At the very heart of each, the same is being said. “Stronger Than Hate” says that Jewish lives are valuable, must be protected, listened to, and loved. “Black Lives Matter” says nothing any more radical: Black lives matter, must be protected, listened to, and loved. But the Black Lives Matter campaign was politicized, met with backlash, and interpreted to be a threat to White people, especially those who are pro-cop or more conservative in belief. It should never have become a controversial statement to state that a life matters. It should never have become a controversial act to display a “Black Lives Matter” sign in a classroom. 

One of the best places to start in fixing such societal discrepancies is to begin bridging the gap between the Jewish and Black communities, both in Pittsburgh and across the country, says Jonathan Mayo, a volunteer leader with Bend the Arc Pittsburgh. Bend the Arc is a progressive, Jewish, social-justice oriented organization with chapters across the country. One of the organization’s biggest priorities is to bridge the social gap between various communities. Bend the Arc has worked with other organizations such as Casa San Jose on immigration issues and 1Hood Media on problems impacting Black and Brown communities. Connecting these communities, especially the Black and Jewish communities, heightened to even more of a priority after the Tree of Life shooting.

“While understanding that it [the TOL shooting] was a horrific antisemetic attack, it went beyond the Jewish community,” said Mayo. 

“I do truly believe there are so many more things that we share than divide us,” he explained. “Unfortunately, what I think happens is that people who want to sow the seeds of hate have been successful in creating these wedges, especially between the Black and Jewish community. 

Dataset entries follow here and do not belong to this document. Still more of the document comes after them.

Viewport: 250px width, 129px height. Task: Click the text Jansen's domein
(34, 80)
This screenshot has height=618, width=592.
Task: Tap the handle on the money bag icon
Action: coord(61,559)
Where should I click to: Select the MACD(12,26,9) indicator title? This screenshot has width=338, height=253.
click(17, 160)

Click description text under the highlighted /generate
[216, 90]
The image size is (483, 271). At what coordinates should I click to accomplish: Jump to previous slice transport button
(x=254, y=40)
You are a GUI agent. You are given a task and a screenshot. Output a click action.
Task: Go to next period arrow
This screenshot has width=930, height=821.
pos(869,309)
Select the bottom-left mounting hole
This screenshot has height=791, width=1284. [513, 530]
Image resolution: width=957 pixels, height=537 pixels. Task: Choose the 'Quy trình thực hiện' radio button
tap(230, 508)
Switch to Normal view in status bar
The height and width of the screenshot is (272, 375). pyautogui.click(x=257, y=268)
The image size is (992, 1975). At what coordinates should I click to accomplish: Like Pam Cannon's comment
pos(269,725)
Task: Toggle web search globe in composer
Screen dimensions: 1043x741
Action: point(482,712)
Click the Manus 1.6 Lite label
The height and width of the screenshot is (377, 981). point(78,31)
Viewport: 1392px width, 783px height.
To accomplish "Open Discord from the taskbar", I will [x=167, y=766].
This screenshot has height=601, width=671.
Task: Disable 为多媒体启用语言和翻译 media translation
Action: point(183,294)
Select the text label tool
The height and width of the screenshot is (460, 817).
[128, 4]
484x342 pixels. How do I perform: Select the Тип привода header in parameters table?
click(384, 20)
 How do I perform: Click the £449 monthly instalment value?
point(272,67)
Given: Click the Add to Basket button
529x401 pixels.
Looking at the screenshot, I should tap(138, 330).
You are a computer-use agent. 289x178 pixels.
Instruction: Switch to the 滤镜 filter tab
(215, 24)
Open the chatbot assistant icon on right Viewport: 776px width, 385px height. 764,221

“The biggest disparity has been in terms of law enforcement. But even if you look at the reaction to how our community was embraced by everyone after the shooting. We at Bend the Arc planned the march, and we had 5,000 people come … from all walks of life. When the Black community was taking to the streets … it still was not equal in terms of the reaction, and in terms of the law enforcement.” 

He cited differences between not only how law enforcement responded to each of these protests, but also his own experience with law enforcement as a White protester. “At some point, we were sitting in the street and one of the police officers came up and asked us if we wanted handwarmers. Contrast that to what happened when people were protesting things in and around Antwon Rose or even over the summer, to me that is where the most visible and tangible show of the disparity between how law enforcement treats the different communities.”

Squirrel Hill protest against Donald Trump just days after Tree of Life massacre. (Matt Rourke)

Gibson too pointed out a harsh gap between the treatment of each group by the media. “The media, no matter what, tries to find a way to demonize the Black community as a whole … after Tree of Life happened I saw a lot of representation of the community coming together, but when it comes down to the Black Lives Matter protests, there was no representation of the peaceful protests, no representation of the sense of community coming together.”

Ms. Erin Johnson, a learning environment specialist at Pittsburgh Classical Academy, pointed to how the murder of Black and Brown people has become almost normalized to society, whereas the murder of Jews has not been, leading to a incongruity in response to these crimes. “It’s normalized [in society] for Black people to get killed because it happens so often. You need to think about how to get people to realize that this is not a normal situation,” she said. “It’s a traumatic event no matter how many times it happens.”

It is hard to encapsulate the pain of Black students and the Black community at large in writing, but we all must continue to educate ourselves. It’s difficult to describe the importance of uniting these communities, the intense need to understand each other’s pain, to lean on each other for support, but we must learn to work with each other, not against. Around our school—and our community at large—it is time to break the stigma around the Black Lives Matter movement. It is time to realize that both Black and Jewish lives must be fought for, and it is time to guide these communities to unite against breaking such systemic issues.